Phaedra Musselman, 42, pilot

From left, Pararescueman, Staff Sergeant Ronald Raymond, 33
Photo Credit: Newsday/Alejandra Villa

With Musselman, of Wading River, center,  at the National Guard base at Gabreski Airport in Westhamption are, from left,  Staff Sgt. Ronald Raymond, 33, of West Babylon; and  Airman 1st Class Brian Coleman, 18, of Manorville.

“The one thing about the military, the days are never the same,” said Musselman, 42, of Wading River. Her Air National Guard unit is part of the 106th Rescue Wing at Francis S. Gabreski Airport in Westhampton Beach, and Musselman’s days are now filled with rescues in Houston, where she is helping Hurricane Harvey flood victims. “We have certain assignments we are supposed to do, so hopefully my day includes flying, but that’s not the case usually. I fly anywhere from one to three times a week. The other times I have a lot of desk roles in that I’m a special projects officer . . . one of my assignments is RA [resource adviser] duties. I handle all the days, the dollars, the monies associated with running the squadron. In addition, I train the members within the unit, and from there, I also am a unit health monitor, so I watch people with their PT [physical training] skeds, their physical assignments, and I track all the flying hours for the unit. Basically, what we full-timers do is make sure the squadron is running on a day-to-day basis for any of the part-timers, so that when they get in, they get what they need. There’s a lot of computer-based training, there’s hands-on ground training and there’s flying training. Everything I do is making sure that when that particular Guardsman comes in, they get what they need, and then be ready for deployment overseas.”

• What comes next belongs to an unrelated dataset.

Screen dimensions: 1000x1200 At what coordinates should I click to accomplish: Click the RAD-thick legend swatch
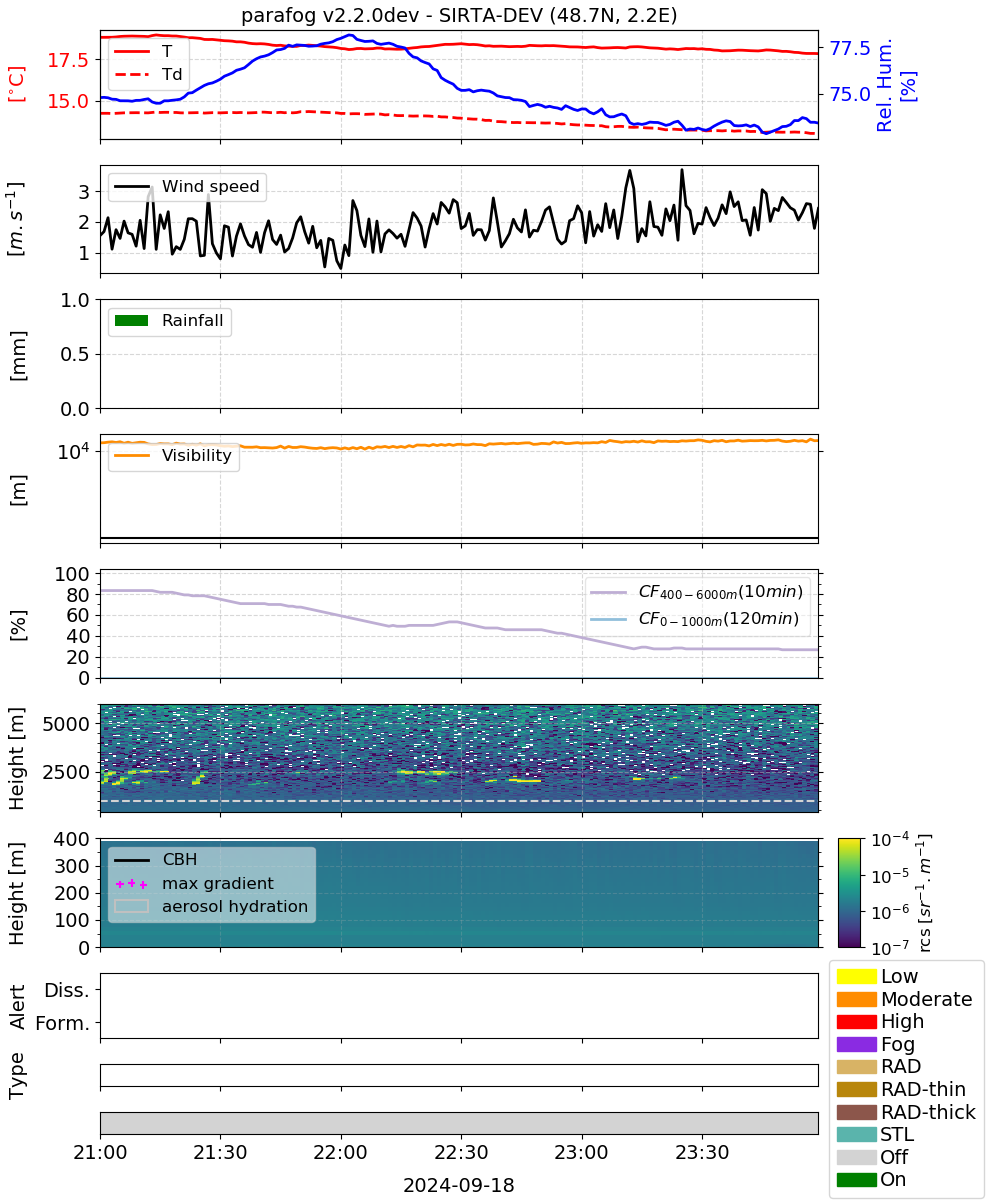click(856, 1112)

“That I make a difference. Every day. I actually believe the motto for the rescue community, ‘So that others may live,’ so that even though today I may not have a mission, maybe one day I will, and I’ll be able to go out there and help somebody, because I’m a mom myself. I have two daughters, 4 and 6, and I would want somebody to make that extra effort for them. Any time anybody can help another service member, I think it is something that is worth doing. It’s funny, something inside of you, you put the uniform on and for some reason, God puts in your brain, ‘This is what you have to do.’ And you just start doing this.”

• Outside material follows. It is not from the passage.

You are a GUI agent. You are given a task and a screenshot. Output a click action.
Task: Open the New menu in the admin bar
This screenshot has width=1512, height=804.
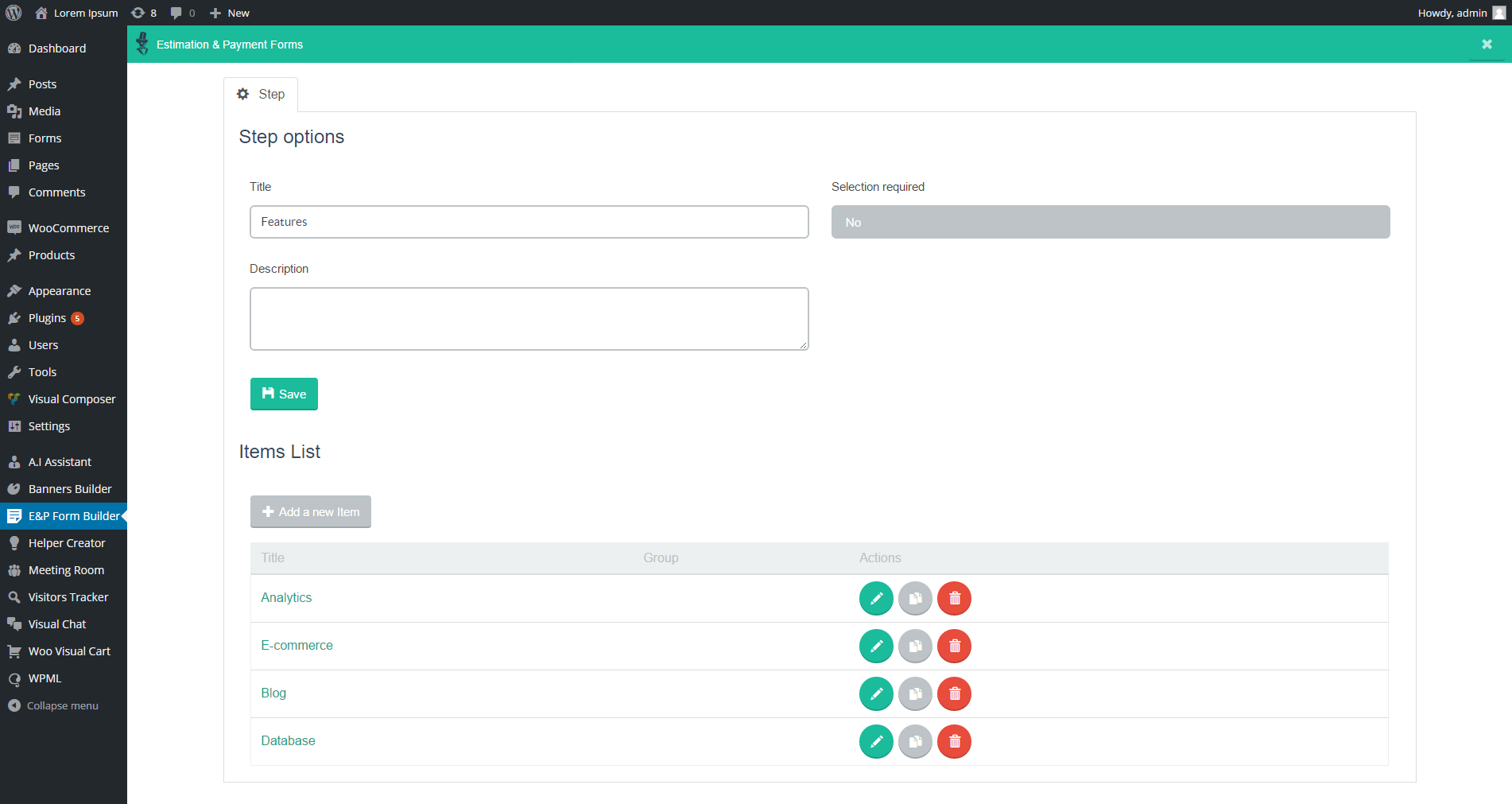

The hardest part of the job is “the training, the fact that we have so many currencies and new assignments. There are things we practice every day, and then there are others, like the Bambi Bucket for lowering into the sea for collecting water, for fighting fires onboard a ship] and it’s not something we do every day — that’s where it gets a little difficult. If you don’t do it often, you lose that proficiency. And we get behind. We always brief. We will prepare before the brief, read the checklist, learn the lessons that might not be in a book, sit down with the brief together and get on the same page. All before you even get out to the aircraft. We go through the checklist step by step on the ground.”

“Most people don’t know about our unit. We have an international Guard unit there. We go overseas and deploy. And we’re not the only ones. There are the Special Forces, too. The Fire Department, too. The C-130s and the pararescuemen. We may not get tasked that day, but we do get a lot of . . . requests to help members.”